Em que medida o sucesso da ciência no desenvolvimento de várias vacinas contra a Covid-19 gera inseguranças em relação à vacina na população, no sentido de que elas tiveram ritos de testagem mais acelerados em função da emergência sanitária?
É claro que isso gera dúvidas, gera excitação, gera escolher vacina. Ninguém queria Astrazeneca, agora todo mundo com medo da Pfizer e assim vai... Quando o ministro foi na televisão numa coletiva dizer que estava suspendendo a vacinação de adolescentes contra a covid, porque uma menina teria morrido depois de tomar vacina, mas que ele não sabia se era da vacina, mas achava mais seguro acho que era mais seguro, é claro que isso impactou.
Em 1998 houve o caso do estudo preliminar publicado na revista Lancet vinculando comportamentos autistas em crianças à vacina contra sarampo, rubéola e caxumba, o que acabou não ficando comprovado. Em que medida isso ainda permeia o imaginário das pessoas na Europa e contribui para a baixa cobertura vacinal?
O [Andrew] Wakefield famoso doutor que publicou esse estudo, ele continua até hoje falando por aí. Claro que muitos médicos e profissionais da saúde viram uma publicação no The Lancet com essa informação e pararam de prescrever a vacina. Até hoje tem gente dizendo que a vacina contra covid causa autismo. Essa coisa do autismo todo mundo conhece e manda essa. Na Europa teve um peso muito grande, eles são mais desconfiados, têm uma cultura contra a indústria farmacêutica.
Você vê um uso político do discurso contra a vacinação, na medida em que partidos da extrema-direita europeu têm fomentado esses discursos na população?

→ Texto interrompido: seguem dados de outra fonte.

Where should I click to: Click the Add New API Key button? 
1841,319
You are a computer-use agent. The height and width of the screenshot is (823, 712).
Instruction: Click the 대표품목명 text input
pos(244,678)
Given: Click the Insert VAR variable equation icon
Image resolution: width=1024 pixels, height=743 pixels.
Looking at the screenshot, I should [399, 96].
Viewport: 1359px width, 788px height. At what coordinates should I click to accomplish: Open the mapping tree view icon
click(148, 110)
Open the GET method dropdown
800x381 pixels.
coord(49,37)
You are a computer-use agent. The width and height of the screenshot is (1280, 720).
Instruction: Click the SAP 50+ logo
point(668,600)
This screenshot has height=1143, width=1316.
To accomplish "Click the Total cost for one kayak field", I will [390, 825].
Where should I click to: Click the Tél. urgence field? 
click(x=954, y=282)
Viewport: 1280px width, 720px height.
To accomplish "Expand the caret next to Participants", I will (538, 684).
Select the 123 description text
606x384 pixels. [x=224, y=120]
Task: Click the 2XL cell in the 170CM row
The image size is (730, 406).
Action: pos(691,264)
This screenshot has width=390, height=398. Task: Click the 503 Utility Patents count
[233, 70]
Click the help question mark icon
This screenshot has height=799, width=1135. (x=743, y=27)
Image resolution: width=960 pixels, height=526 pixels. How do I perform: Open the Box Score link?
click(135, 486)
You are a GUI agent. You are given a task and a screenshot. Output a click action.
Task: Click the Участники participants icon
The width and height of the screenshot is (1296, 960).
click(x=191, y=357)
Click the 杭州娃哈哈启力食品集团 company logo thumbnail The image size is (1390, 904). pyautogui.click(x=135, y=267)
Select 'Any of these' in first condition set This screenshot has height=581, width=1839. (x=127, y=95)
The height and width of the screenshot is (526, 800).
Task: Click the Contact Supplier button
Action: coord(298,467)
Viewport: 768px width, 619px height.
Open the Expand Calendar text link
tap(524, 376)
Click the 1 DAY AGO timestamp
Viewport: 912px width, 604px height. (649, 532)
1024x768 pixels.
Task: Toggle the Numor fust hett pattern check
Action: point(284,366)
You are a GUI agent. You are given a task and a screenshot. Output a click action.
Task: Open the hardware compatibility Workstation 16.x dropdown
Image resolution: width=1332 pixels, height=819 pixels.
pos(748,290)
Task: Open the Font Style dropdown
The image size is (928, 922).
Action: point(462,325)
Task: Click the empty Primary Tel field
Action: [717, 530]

Sim, essa coisa do ódio é muito forte. Isso vai ser um problema muito grande no mundo todo, o sentimento de ódio, o fortalecimento do ódio, da politização da saúde. Infelizmente a politização tem um papel forte nessa questão da infodemia, da confusão. Você tem uma população assustada, vendo mortes todos os dias. E então isso tudo tende a destruir a confiança nas vacinas.